**Information provided**
*** Block opens ***
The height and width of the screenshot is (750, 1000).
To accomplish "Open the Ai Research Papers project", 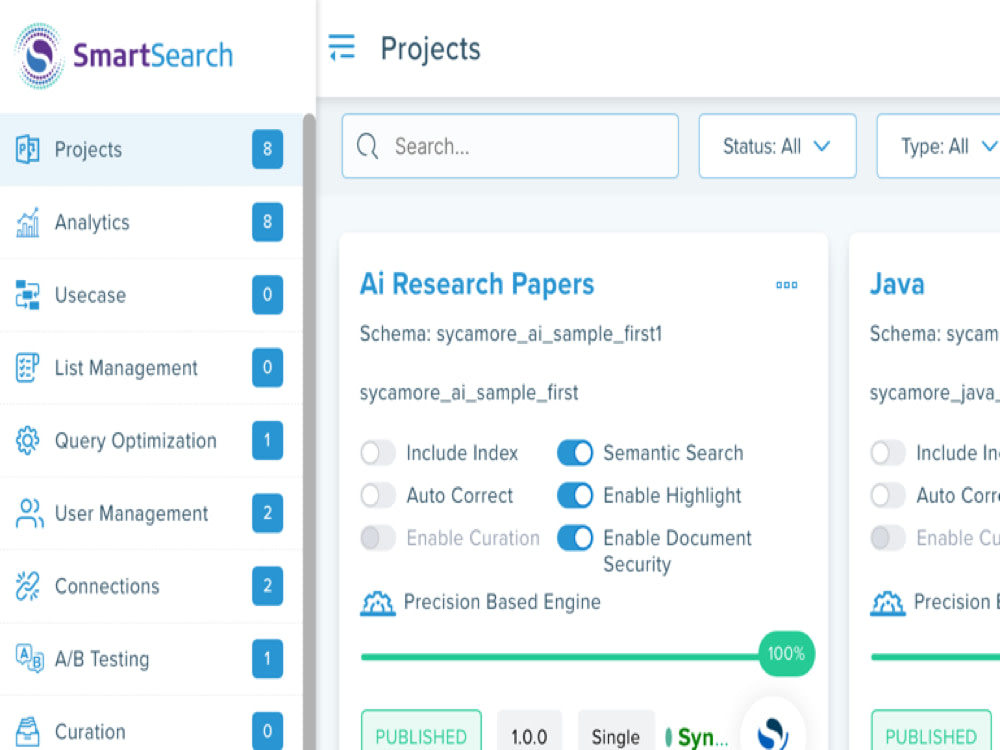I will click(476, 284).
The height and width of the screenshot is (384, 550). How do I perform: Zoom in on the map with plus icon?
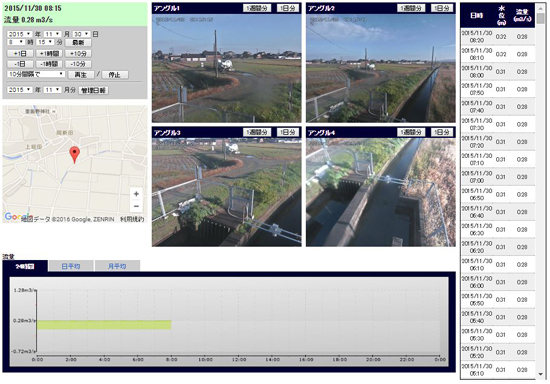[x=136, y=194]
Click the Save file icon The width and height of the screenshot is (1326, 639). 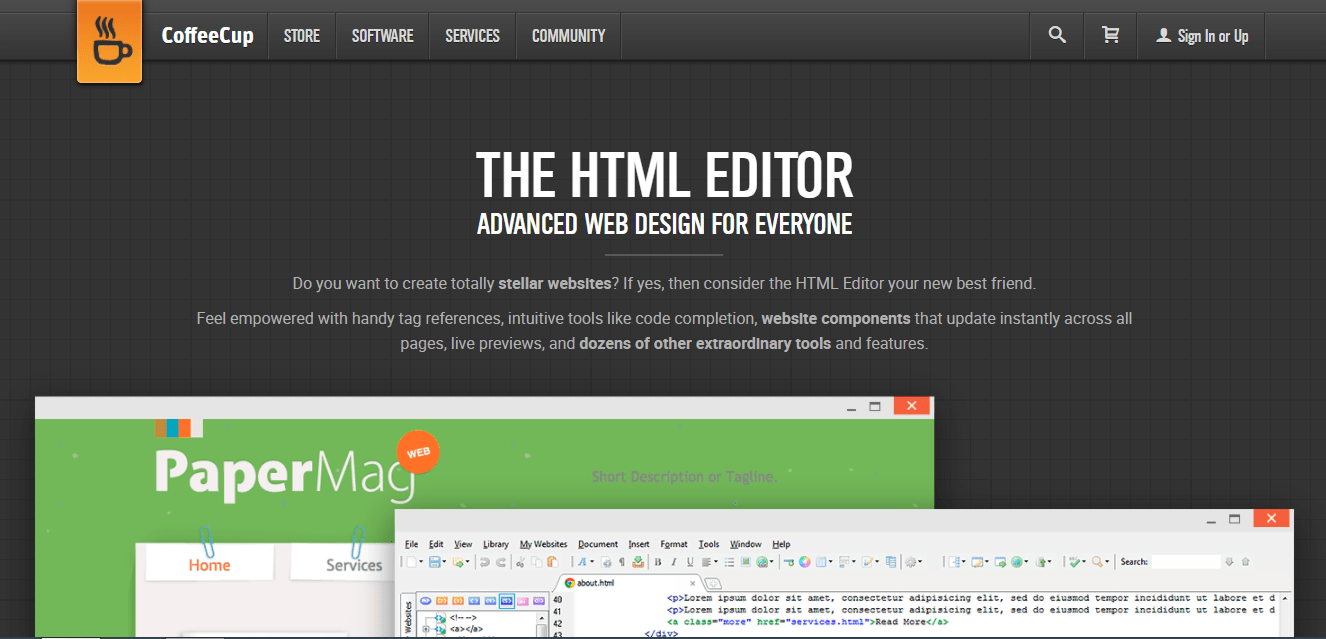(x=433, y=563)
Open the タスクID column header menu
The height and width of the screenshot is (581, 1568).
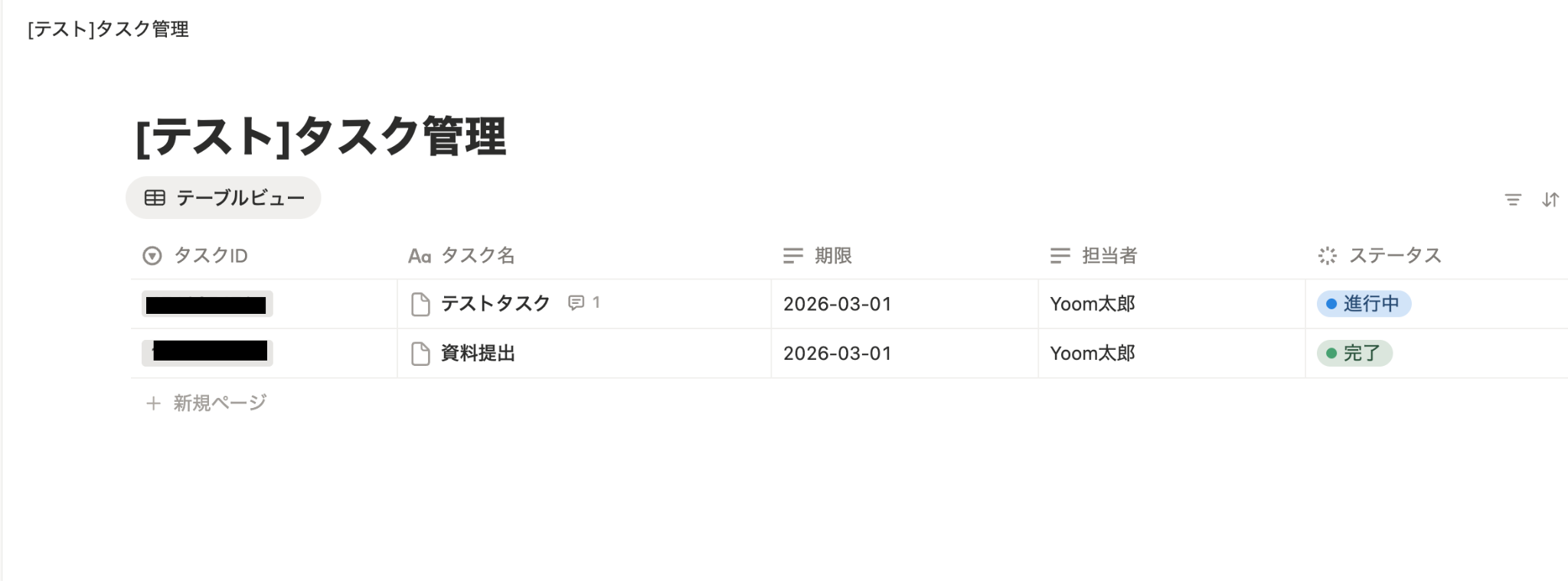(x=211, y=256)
*** Block closes ***
*** Block opens ***
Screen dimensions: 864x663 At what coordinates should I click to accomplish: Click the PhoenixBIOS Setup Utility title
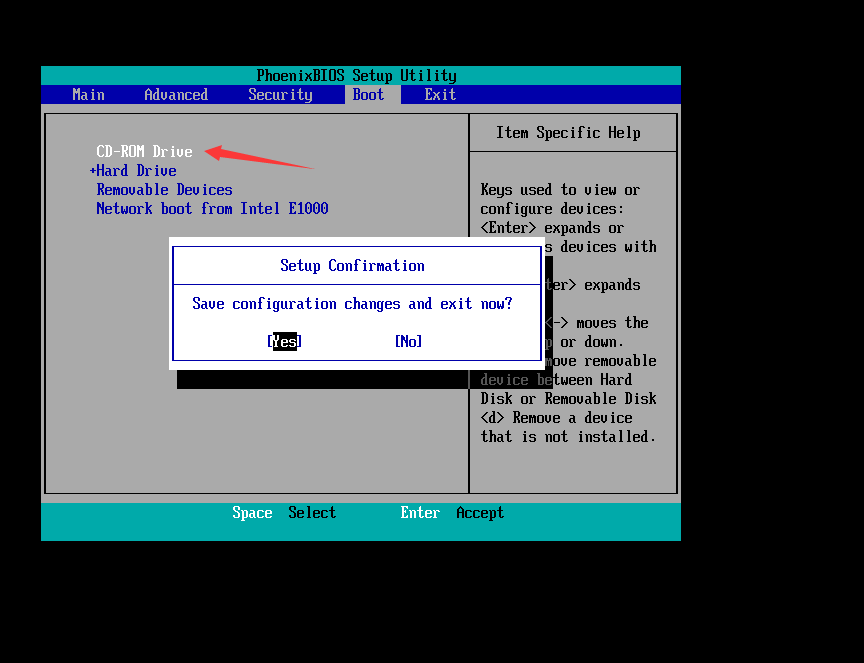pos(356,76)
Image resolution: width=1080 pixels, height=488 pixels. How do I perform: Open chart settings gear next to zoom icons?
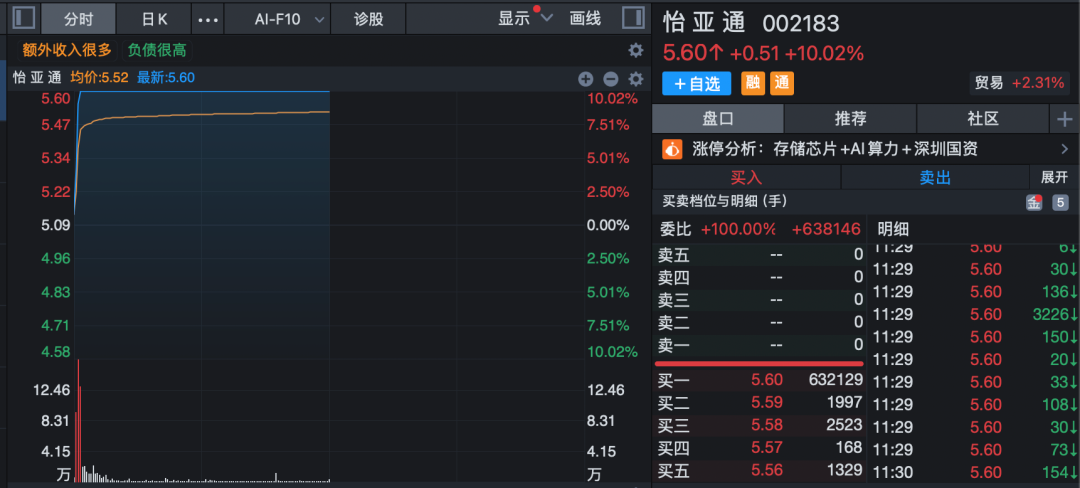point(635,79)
*** Block closes ***
*** Block opens ***
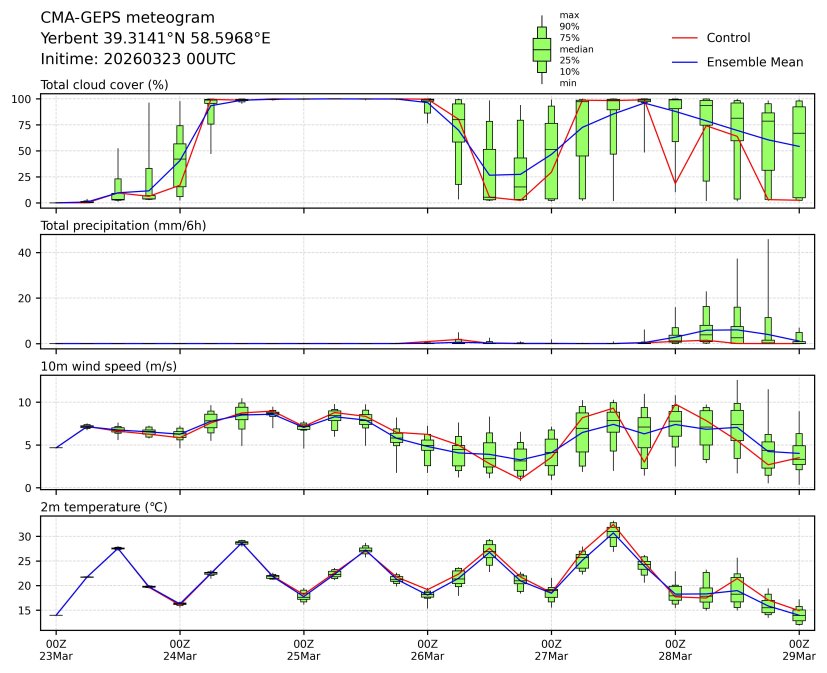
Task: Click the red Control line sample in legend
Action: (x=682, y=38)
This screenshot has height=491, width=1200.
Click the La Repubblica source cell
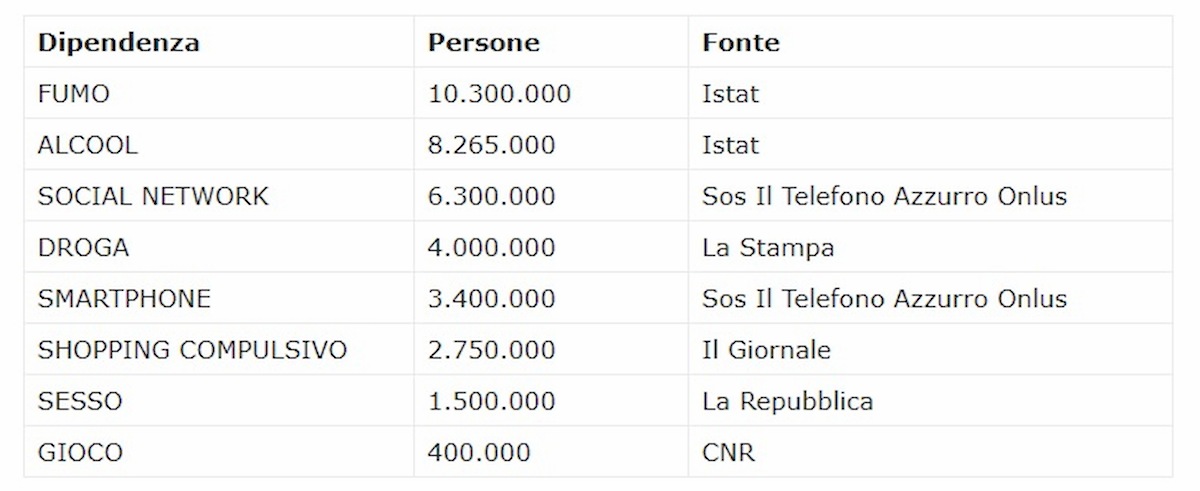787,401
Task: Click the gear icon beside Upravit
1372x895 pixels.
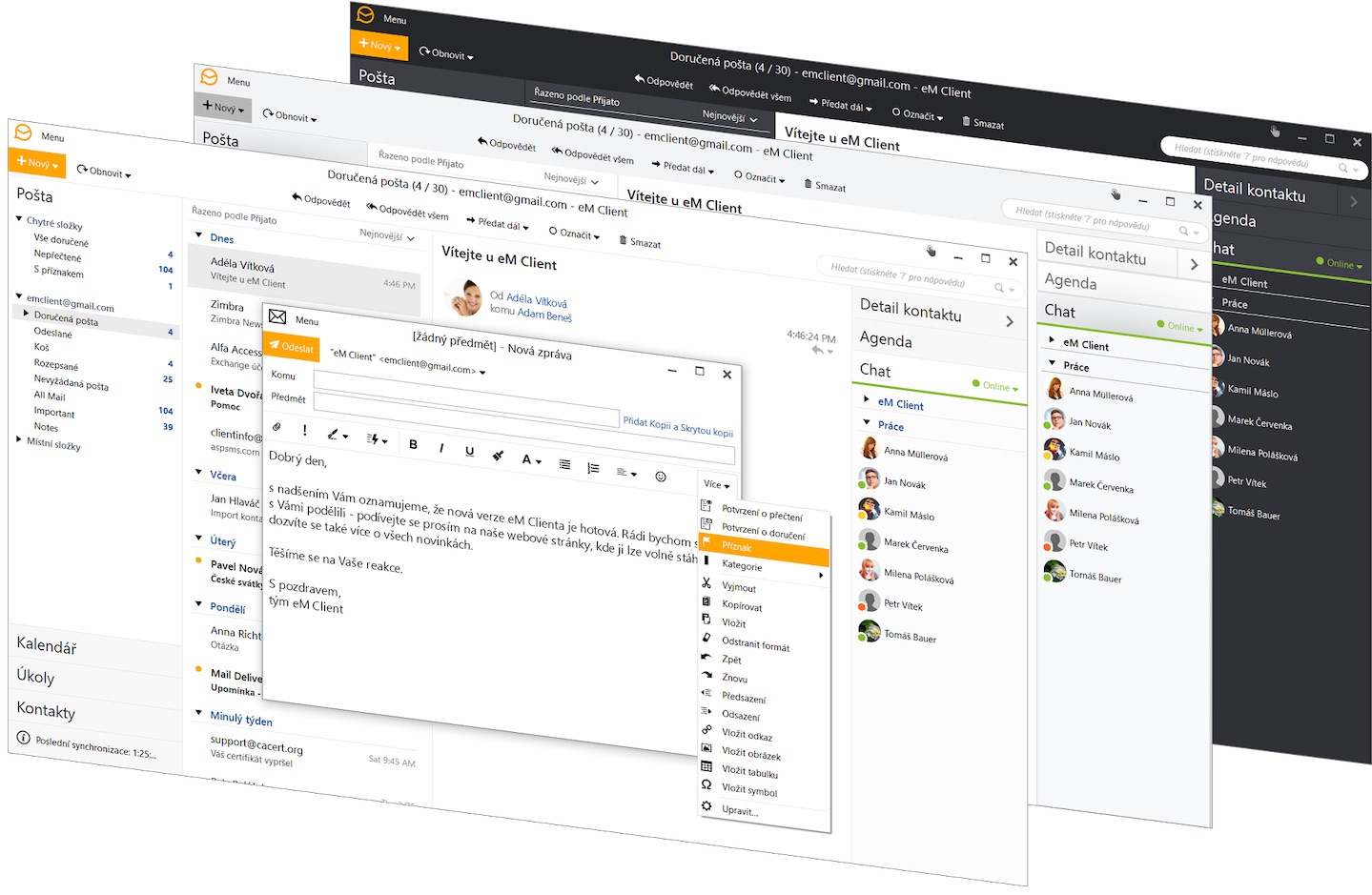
*** Block closes ***
**Problem requirements**
Exactly the lines above from the one with "Task: Click the gear icon beside Upravit" to the one with "1372x895 pixels.", both included, are to be quoted; leave the rest out.

**Answer to the problem**
Task: Click the gear icon beside Upravit
1372x895 pixels.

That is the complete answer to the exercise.